## Directions for this task
Start the copy at the line holding "Toggle the Earnings Per Share legend button" and continue it exactly through the last line of the entries, leaving out pictures and anything else.

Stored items
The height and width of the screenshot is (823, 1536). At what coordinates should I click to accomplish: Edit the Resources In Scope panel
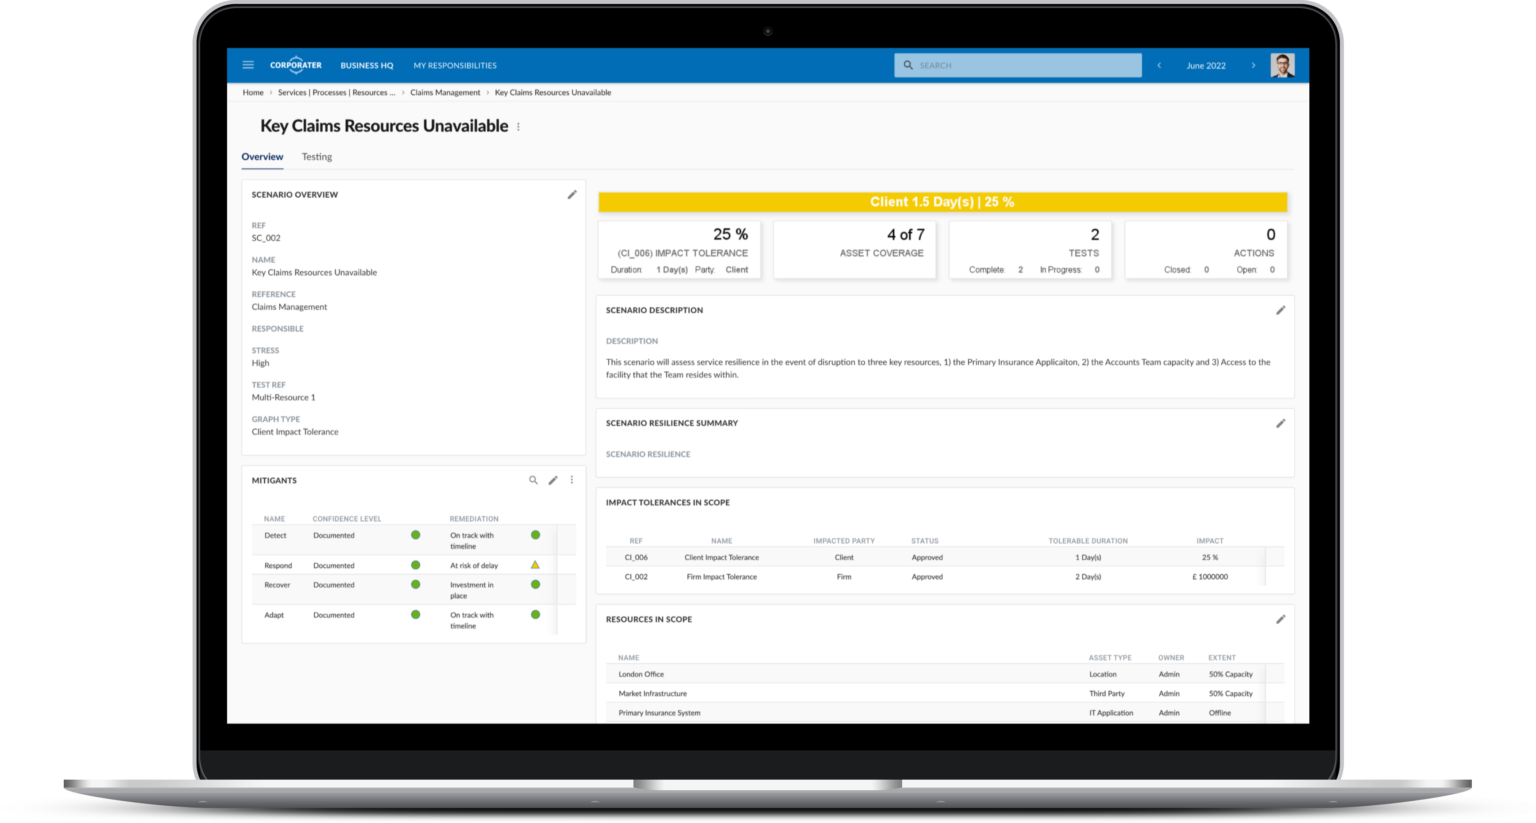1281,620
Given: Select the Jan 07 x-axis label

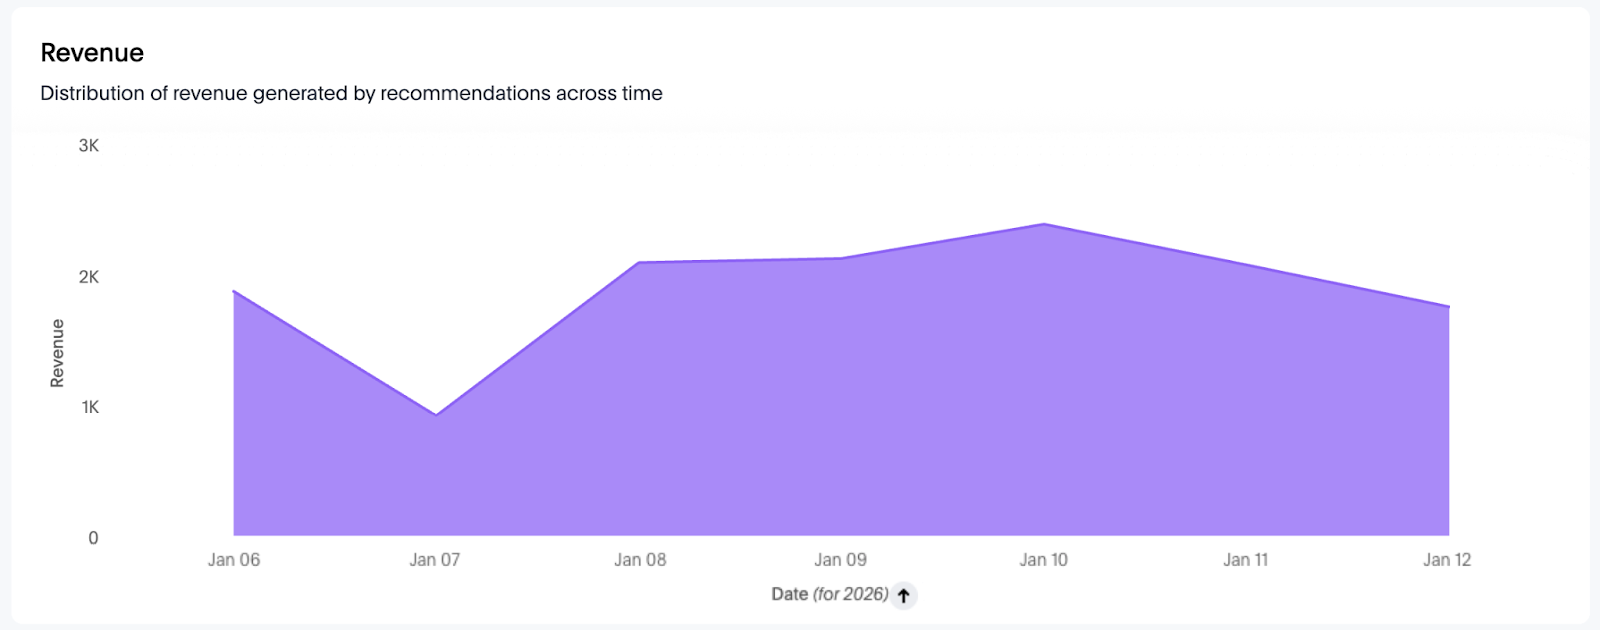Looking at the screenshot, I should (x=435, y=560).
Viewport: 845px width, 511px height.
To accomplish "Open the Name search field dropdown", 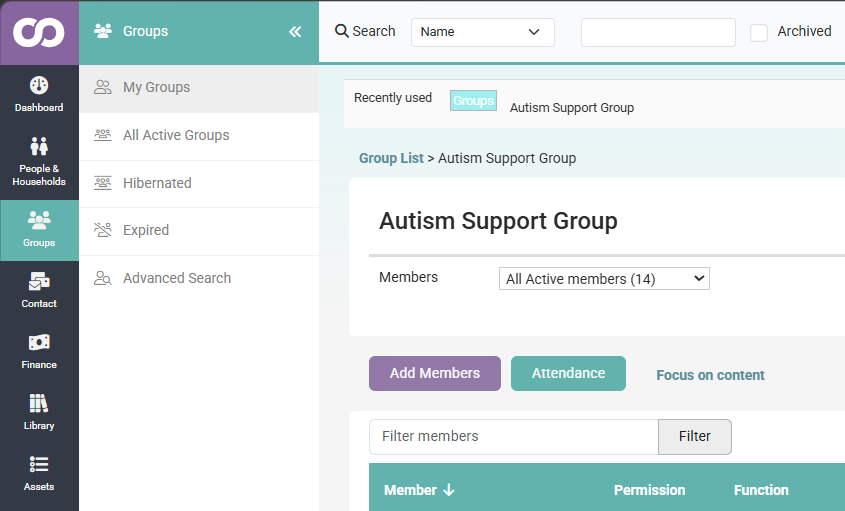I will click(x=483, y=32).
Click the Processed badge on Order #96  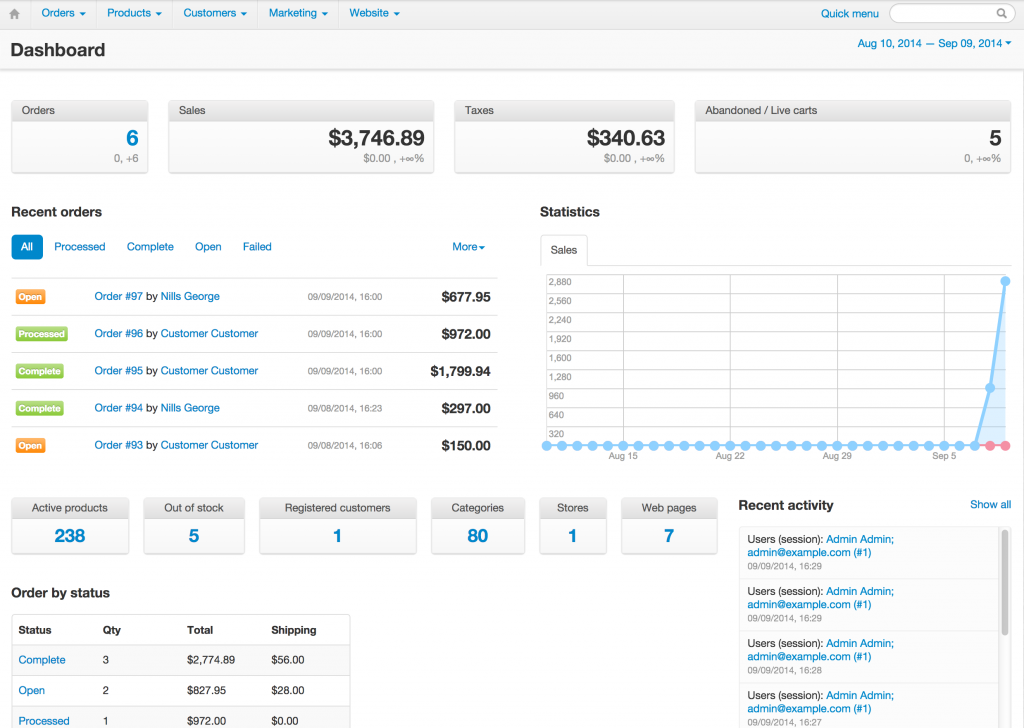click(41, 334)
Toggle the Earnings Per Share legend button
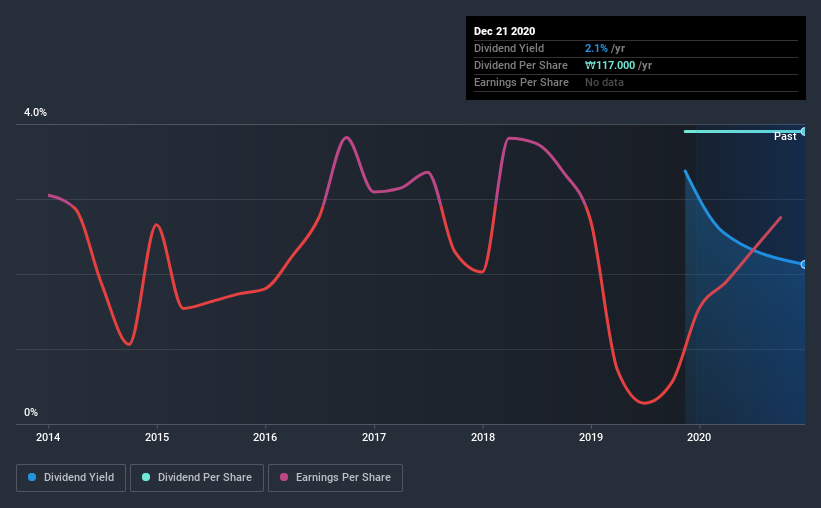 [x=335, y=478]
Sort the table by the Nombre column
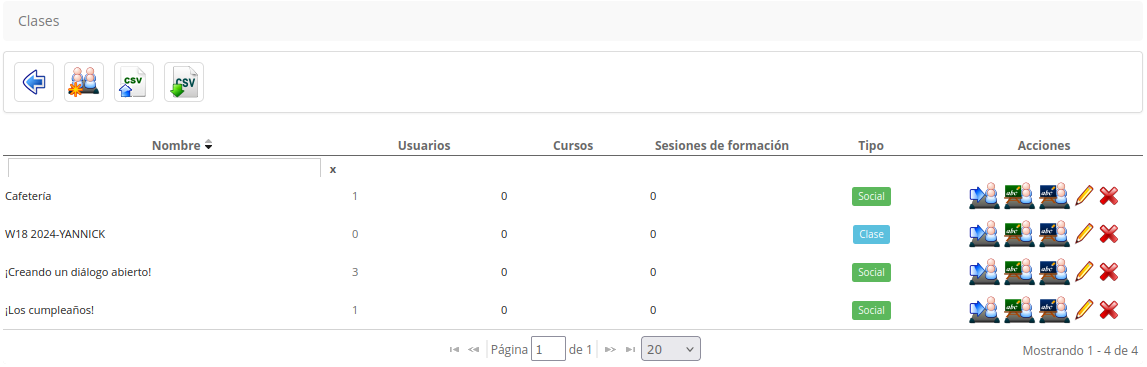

## Exercise output
Toggle the Earnings Per Share legend button
 [x=335, y=478]
Sort the table by the Nombre column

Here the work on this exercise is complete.